|Apache | POI||
POI-XWPF - A Quick Guide
XWPF has a fairly stable core API, providing read and write access to the main parts of a Word .docx file, but it isn't complete. For some things, it may be necessary to dive down into the low level XMLBeans objects to manipulate the ooxml structure. If you find yourself having to do this, please consider sending in a patch to enhance that, see the "Contribution to POI" page.
Basic Text Extraction#
For basic text extraction, make use of org.apache.poi.xwpf.extractor.XWPFWordExtractor. It accepts an input stream or a XWPFDocument. The getText() method can be used to get the text from all the paragraphs, along with tables, headers etc.
Specific Text Extraction#
To get specific bits of text, first create a org.apache.poi.xwpf.XWPFDocument. Select the IBodyElement of interest (Table, Paragraph etc), and from there get a XWPFRun. Finally fetch the text and properties from that.
Headers and Footers#
To get at the headers and footers of a word document, first create a org.apache.poi.xwpf.XWPFDocument. Next, you need to create a org.apache.poi.xwpf.usermodel.XWPFHeaderFooter, passing it your XWPFDocument. Finally, the XWPFHeaderFooter gives you access to the headers and footers, including first / even / odd page ones if defined in your document.

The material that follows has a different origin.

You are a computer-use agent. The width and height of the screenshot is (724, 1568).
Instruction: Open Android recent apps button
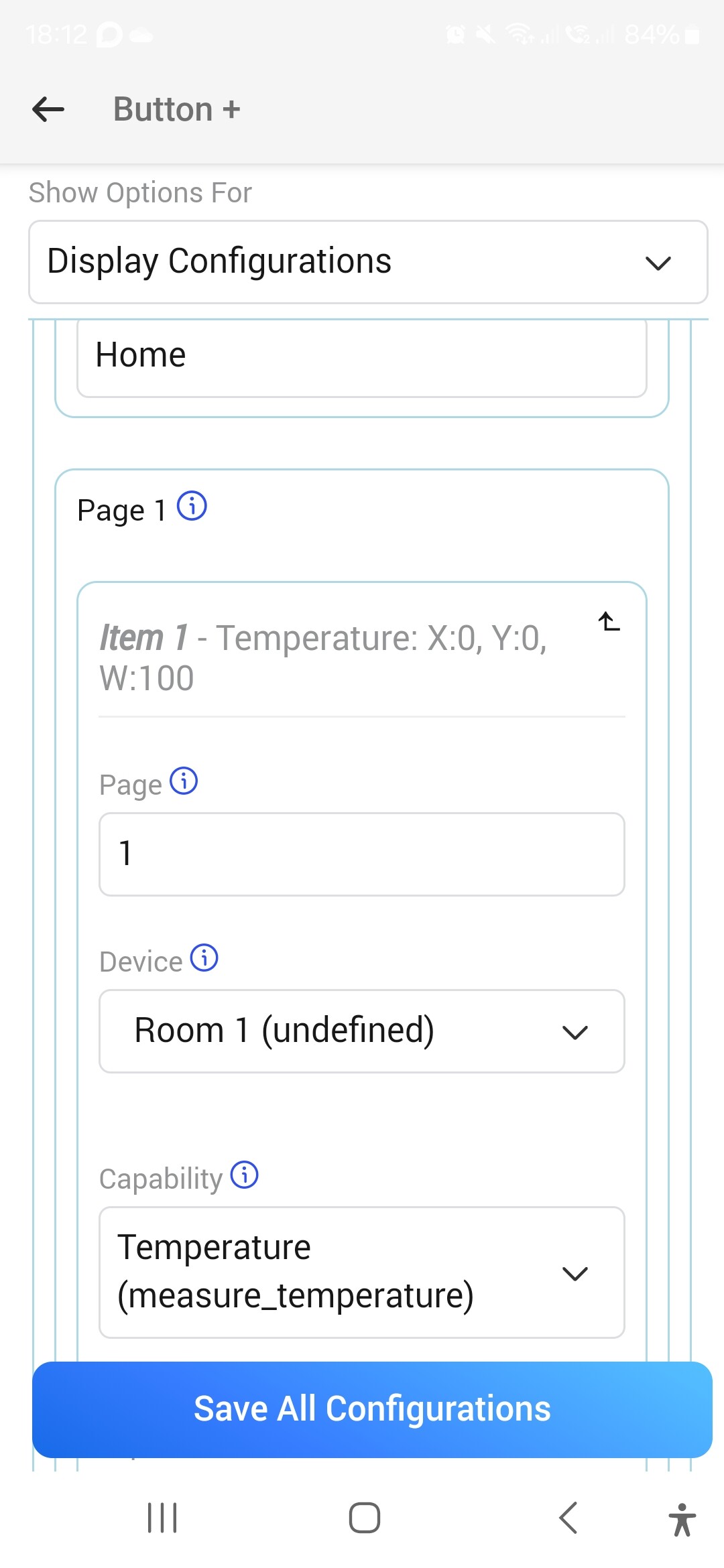click(162, 1518)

From a XWPFParagraph, it is possible to fetch the existing XWPFRun elements that make up the text. To add new text, the createRun() method will add a new XWPFRun to the end of the list. insertNewRun(int) can instead be used to add a new XWPFRun at a specific point in the paragraph.
Once you have a XWPFRun, you can use the setText(String) method to make changes to the text. To add whitespace elements such as tabs and line breaks, it is necessary to use methods like addTab() and addCarriageReturn().